The Weight We Carry - Downcast (Full Circle Attack)
From the first minute that I put this 7" on my turntable, it had upstate New York written all over it.  Heavy and angry are a perfect description, but doesn't quite do it justice.  Although the music carries some huge breakdowns and double kick action, the lyrics also convey a working class sentiment that isn't often seen in heavier hardcore bands, which is a nice change of pace from the standard fare.  It's pretty amazing that they were able to squeeze six songs onto this 7", because they don't feel like they scream by in a short burst.  Overall, this is a pretty impressive 7" for a newer band and label, so I'm anticipating much more from both in the future.


Triggerman - Learning To Lie (1124 Records)
It can always be difficult to review records by bands that have reunited nearly 20 years after they called it quits, especially if you actually enjoyed their output the first time around.  A fear sets in that you might hate the new effort, and that could potentially even ruin your outlook on old material.  Thankfully, that didn't happen at all with the recent Triggerman LP - Learning To Lie.
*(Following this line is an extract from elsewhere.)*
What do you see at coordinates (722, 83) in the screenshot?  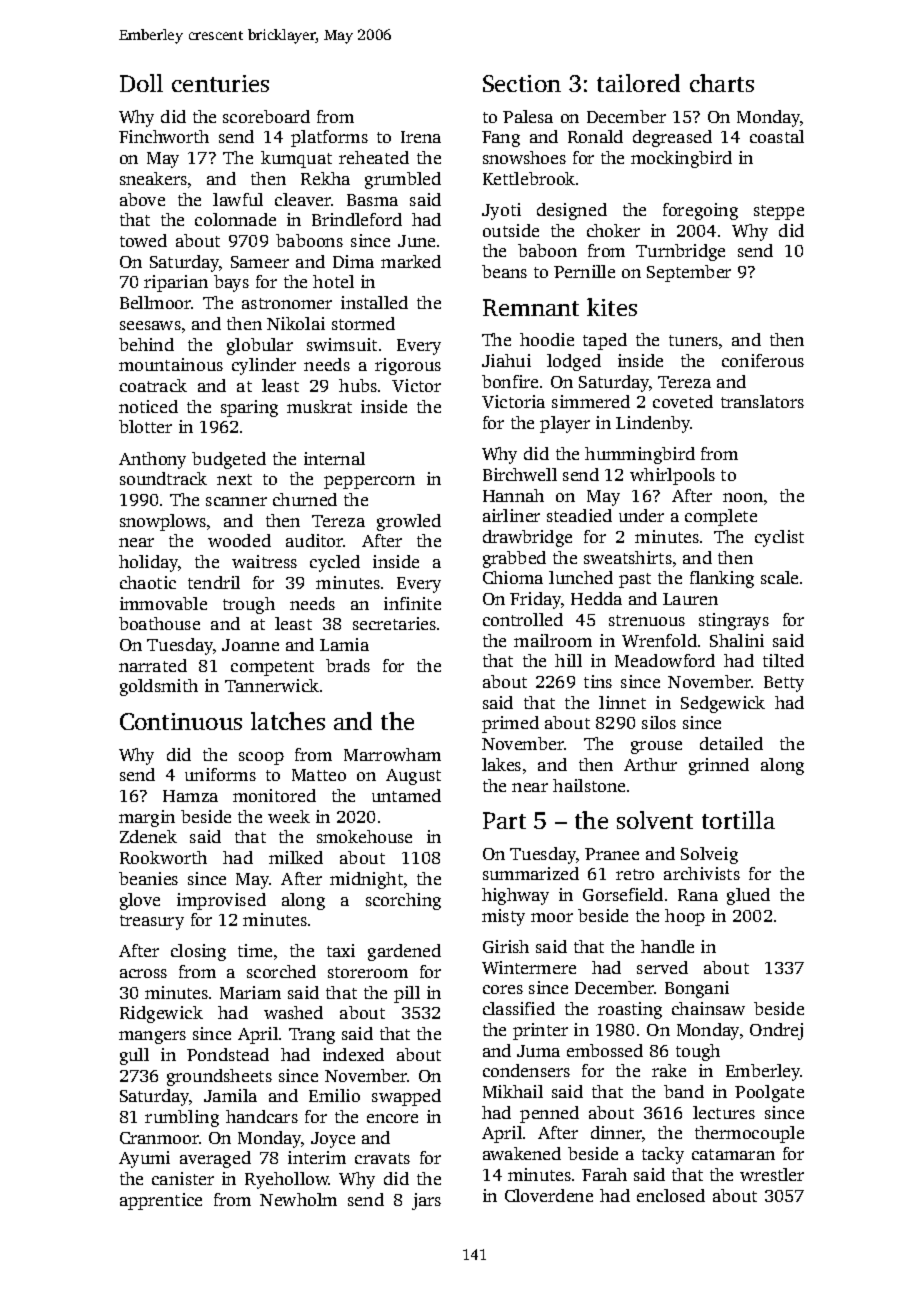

The songs featured on this LP were actually written in the early 90s before the band broke up, and I think that these songs benefit from the improved recording technology of today.  A lot of older melodic hardcore records are very hit and miss for me due to poor recording quality, or perhaps just studio engineers that didn't know how to handle it properly.  All instruments cut through nicely on this recording, and play well with Joe Nelson's clean vocals.  More than anything, I would say that Triggerman carry a strong Dag Nasty vibe on Learning To Lie.  There's a lot of melody throughout the songs, but they don't detract from the punk nature of the songs themselves.  The fourteen tracks have a nice flow, but I would say stand out tracks are the title track and "This Town".  If melodic, early 90s hardcore is your thing, I'm sure this will fit very nicely into your collection.